Dataset entries:

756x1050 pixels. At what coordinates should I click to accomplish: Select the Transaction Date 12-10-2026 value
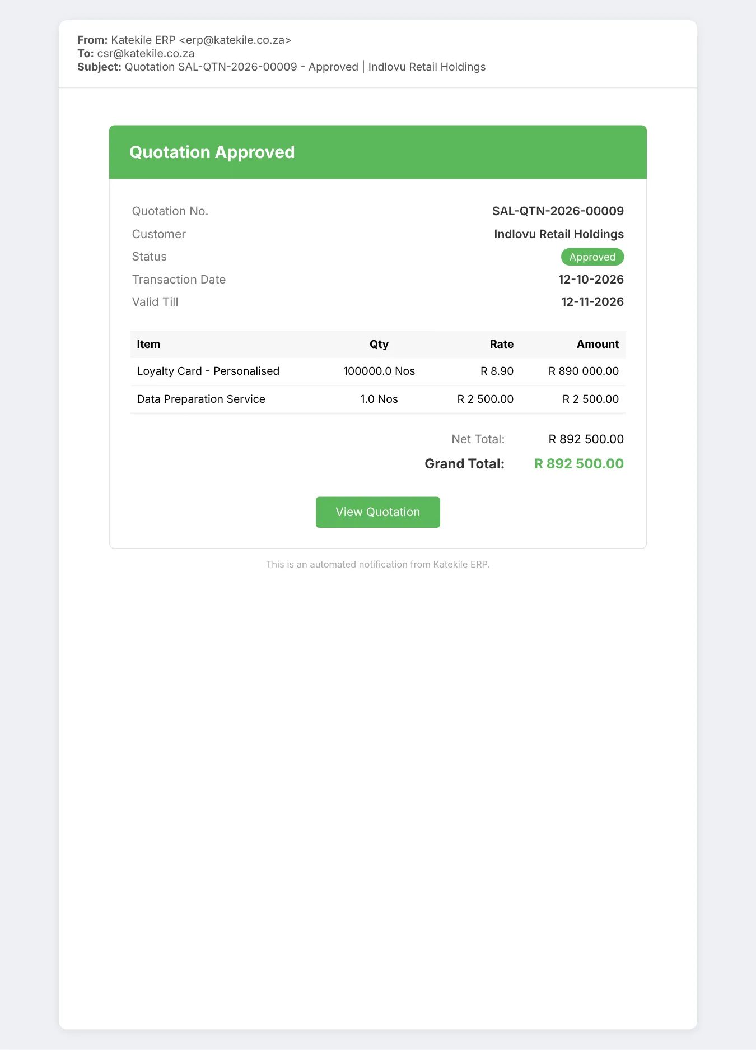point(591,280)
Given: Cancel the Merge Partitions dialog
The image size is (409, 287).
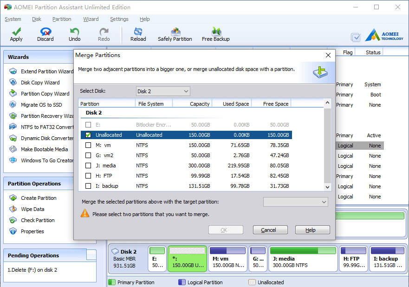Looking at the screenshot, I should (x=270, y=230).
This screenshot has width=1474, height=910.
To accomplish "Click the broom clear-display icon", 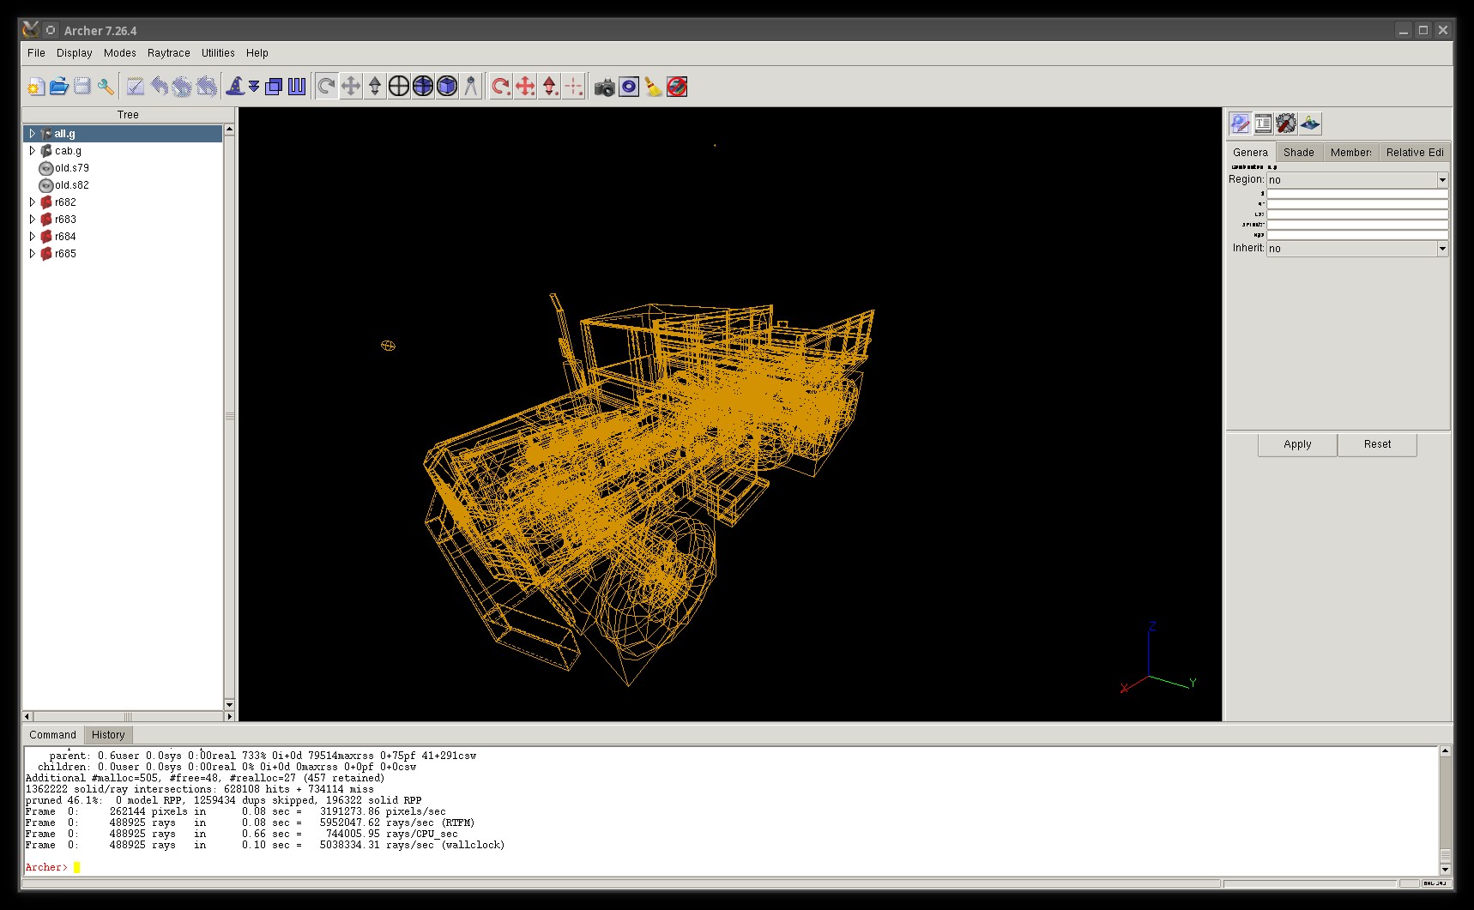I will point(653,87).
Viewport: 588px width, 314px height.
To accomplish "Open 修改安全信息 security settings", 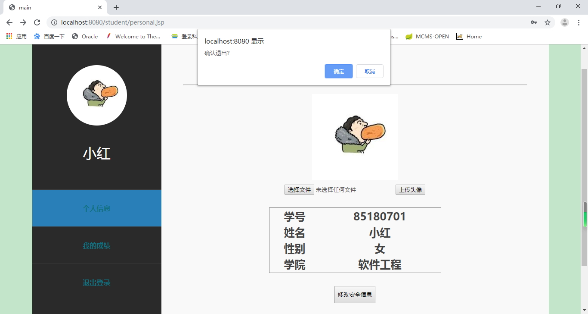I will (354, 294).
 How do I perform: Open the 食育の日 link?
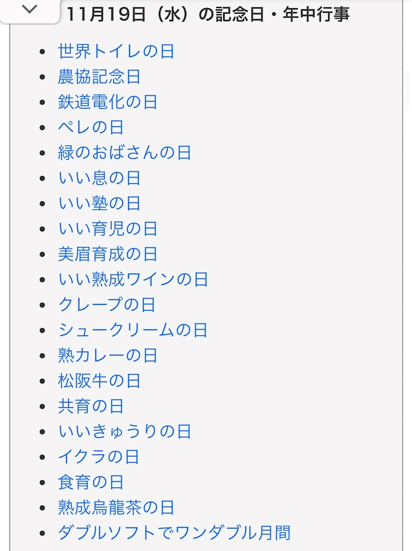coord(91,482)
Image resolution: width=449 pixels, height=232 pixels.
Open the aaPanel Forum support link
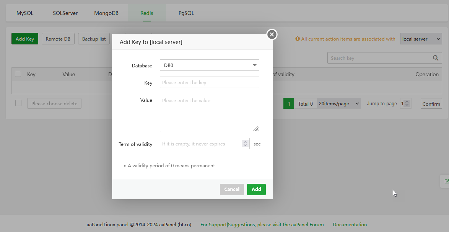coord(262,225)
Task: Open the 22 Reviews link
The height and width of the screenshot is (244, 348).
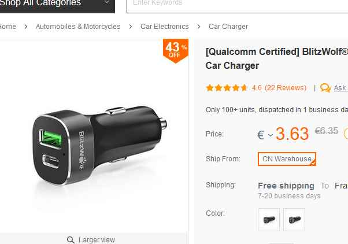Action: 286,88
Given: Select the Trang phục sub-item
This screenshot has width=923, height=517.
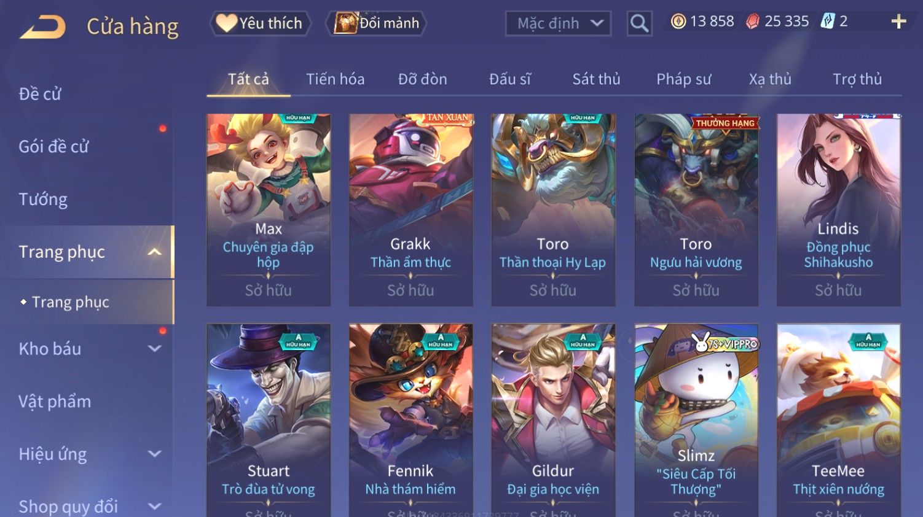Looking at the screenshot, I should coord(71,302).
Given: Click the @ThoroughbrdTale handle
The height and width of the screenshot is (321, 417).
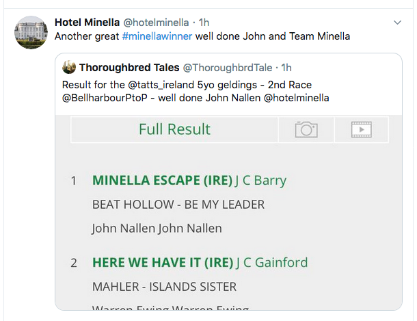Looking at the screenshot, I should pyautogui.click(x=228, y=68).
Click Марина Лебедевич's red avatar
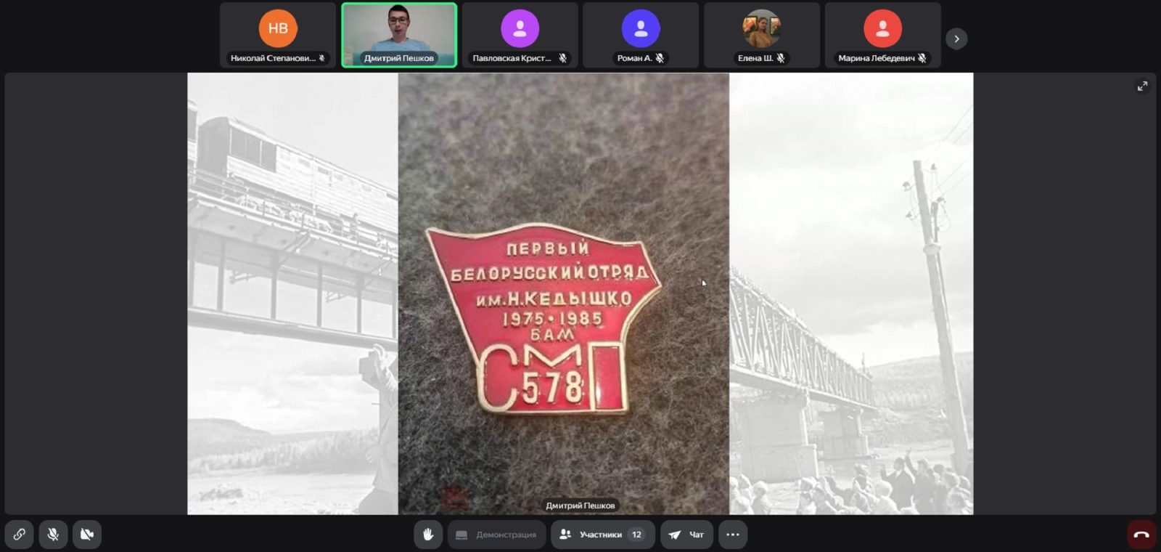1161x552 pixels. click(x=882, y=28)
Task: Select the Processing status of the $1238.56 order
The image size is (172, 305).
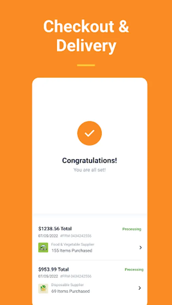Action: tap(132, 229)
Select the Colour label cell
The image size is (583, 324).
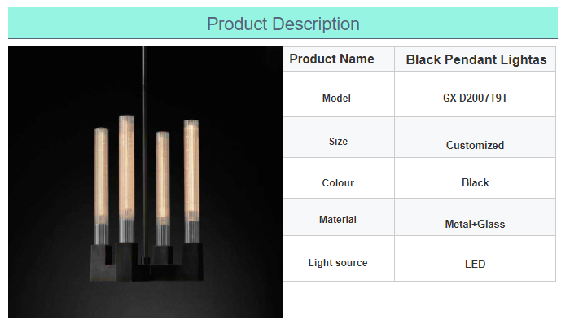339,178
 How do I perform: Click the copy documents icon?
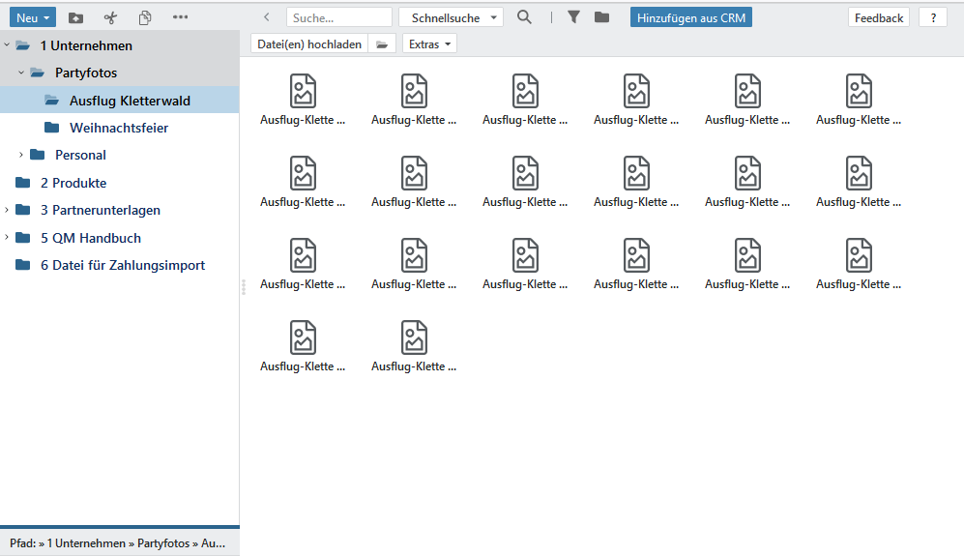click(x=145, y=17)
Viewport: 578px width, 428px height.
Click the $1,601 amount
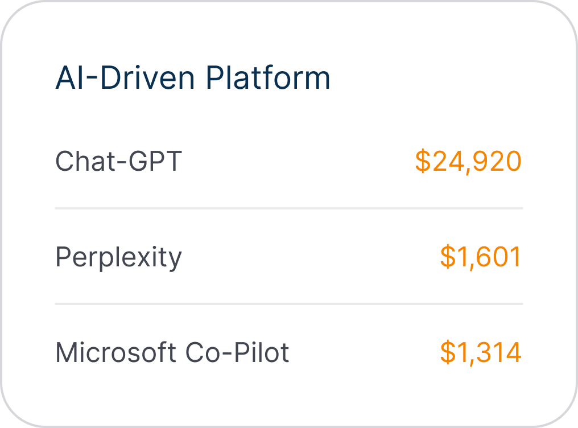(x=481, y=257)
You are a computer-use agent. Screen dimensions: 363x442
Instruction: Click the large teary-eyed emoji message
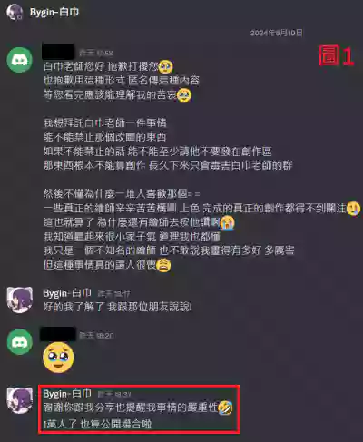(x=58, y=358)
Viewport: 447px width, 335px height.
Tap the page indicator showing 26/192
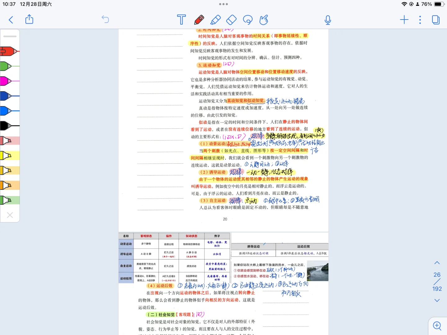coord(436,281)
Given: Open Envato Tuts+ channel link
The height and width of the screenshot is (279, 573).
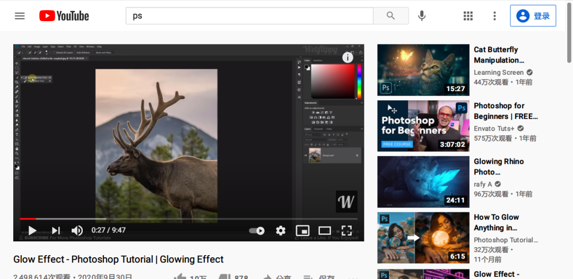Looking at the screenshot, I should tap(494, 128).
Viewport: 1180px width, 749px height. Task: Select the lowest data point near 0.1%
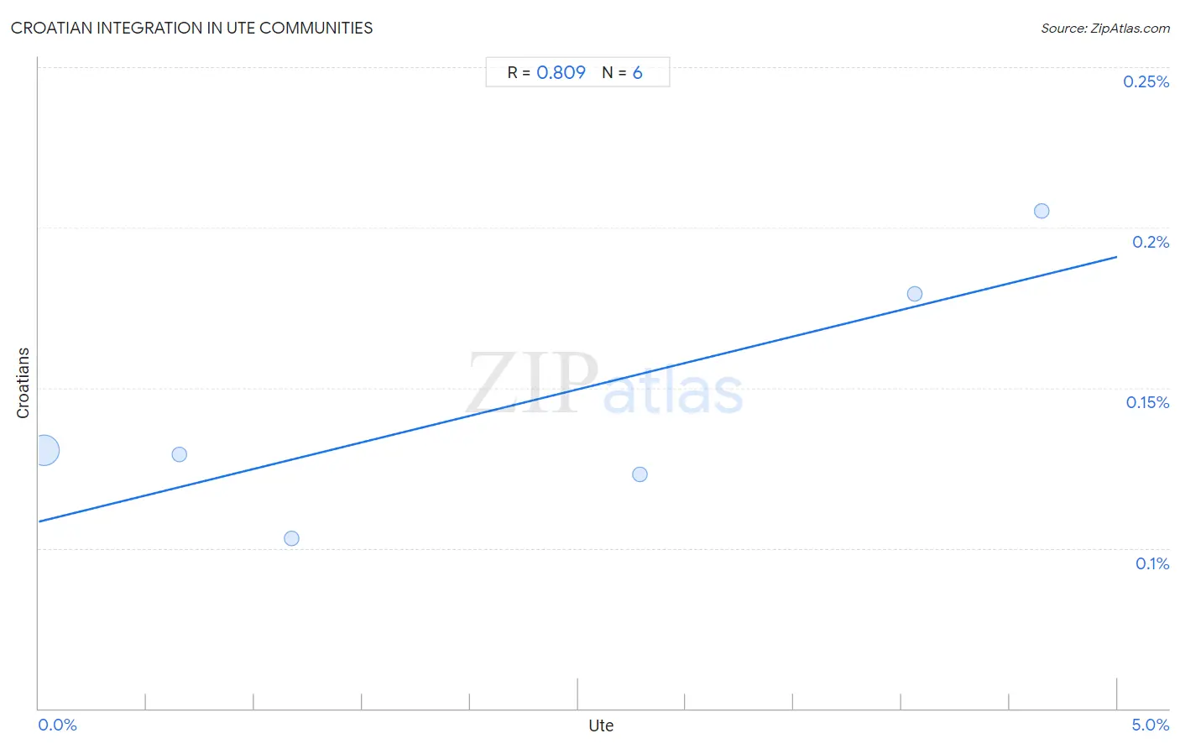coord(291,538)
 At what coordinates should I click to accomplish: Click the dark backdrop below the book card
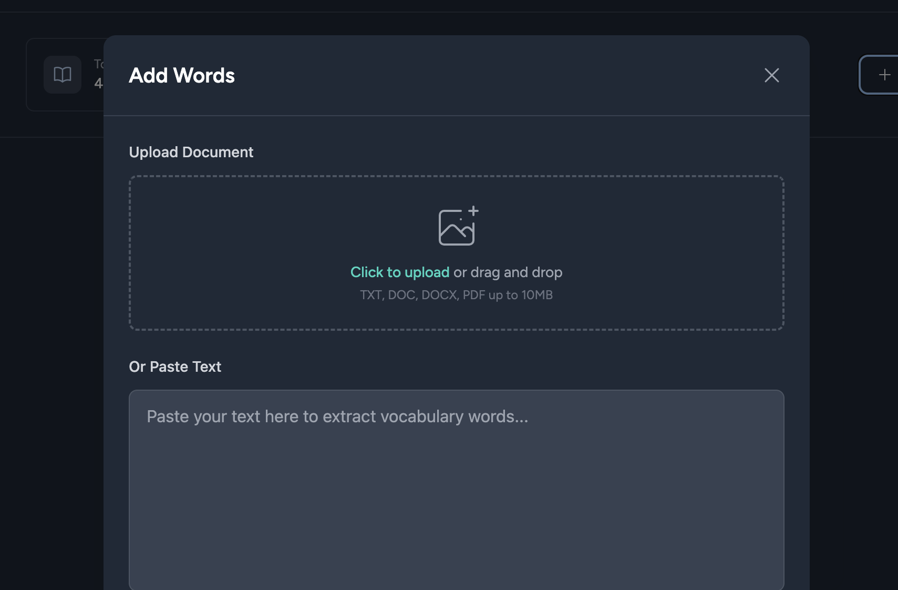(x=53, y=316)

Activity:
Every line between the one containing "Viewport: 1180px width, 749px" and the last line of the data above, both included, should be copied exactly, but not the pictures.

Written answer:
Viewport: 1180px width, 749px height. Task: Select the lowest data point near 0.1%
coord(291,538)
 At what coordinates should I click to accomplish: Click the dark backdrop below the book card
(x=53, y=316)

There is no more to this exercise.